How to Install and Configure Cloudera Manager on CentOS/RHEL 7 – Part 3

In this article, we described the step by step process to install Cloudera Manager as per industrial practices. In Part 2, we already have gone through the Cloudera Pre-requisites, make sure all the servers are prepared perfectly.

Requirements

Here we are going to have 5 node cluster where 2 masters and 3 workers. I have used 5 AWS EC2 instances to demonstrate the installation procedure. I have named those 5 servers as below.

master1.tecmint.com
master2.tecmint.com
worker1.tecmint.com
worker2.tecmint.com
worker3.tecmint.com

Cloudera Manager is an administrative and monitoring tool for the entire CDH. We admin usually calling it a management tool for Cloudera Hadoop. We can deploy, monitor, control, and make configuration changes with the use of this tool. This is very much essential to manage the entire cluster.

Below are the important uses of Cloudera Manager.

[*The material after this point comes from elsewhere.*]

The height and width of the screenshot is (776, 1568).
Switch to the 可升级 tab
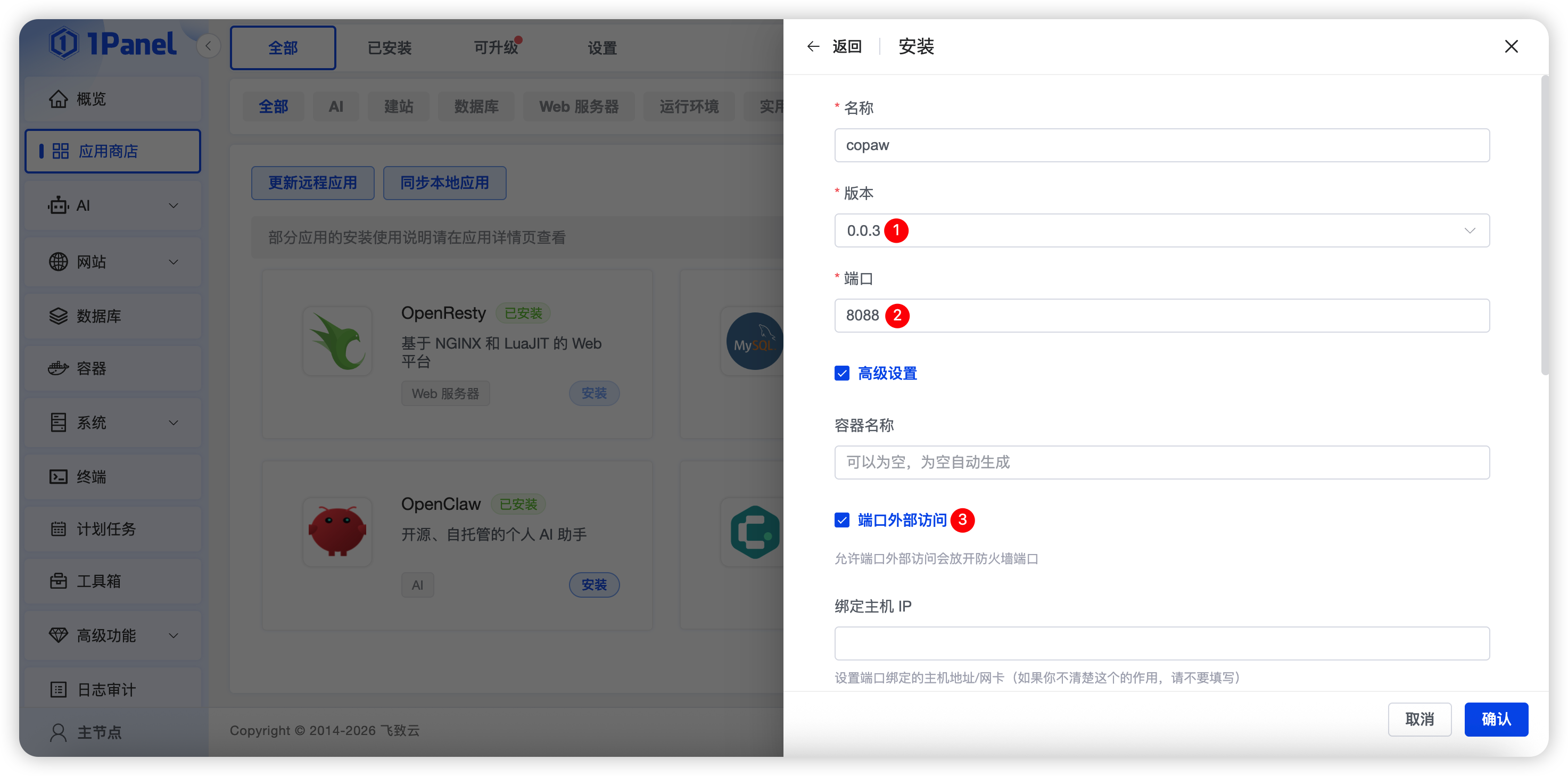point(496,47)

  • Deploy and configure Hadoop clusters in an automated way.
  • Monitor cluster health
  • Configure alerts
  • Troubleshooting
  • Reporting
  • Making Cluster Utilization Report
  • Configuring Resources dynamically

Step 1: Installing Apache Web Server on CentOS

We are going to use the master1 as a webserver for Cloudera repositories. Also, Cloudera Manager is WebUI, so we need to have Apache installed. Follow the below steps to install the apache web server.

# yum -y install httpd

Once installed httpd, start it and enable so that it will be started on boot.

# systemctl start httpd
# systemctl enable httpd

After starting httpd, ensure the status.

# systemctl status httpd
Check-Apache-Status
Check-Apache-Status

After starting httpd, open a browser in your local system and paste the IP address of master1 in the search bar, you should get this test page to make sure httpd is running fine.

Check Apache Webpage
Check Apache Webpage

Step 2: Configure Local DNS to Resolve IP and Hostname

We need to have a DNS server or configure /etc/hosts to resolve IP and hostname. Here we are configuring /etc/hosts, but in real-time, a dedicated DNS server will be there for the production environment.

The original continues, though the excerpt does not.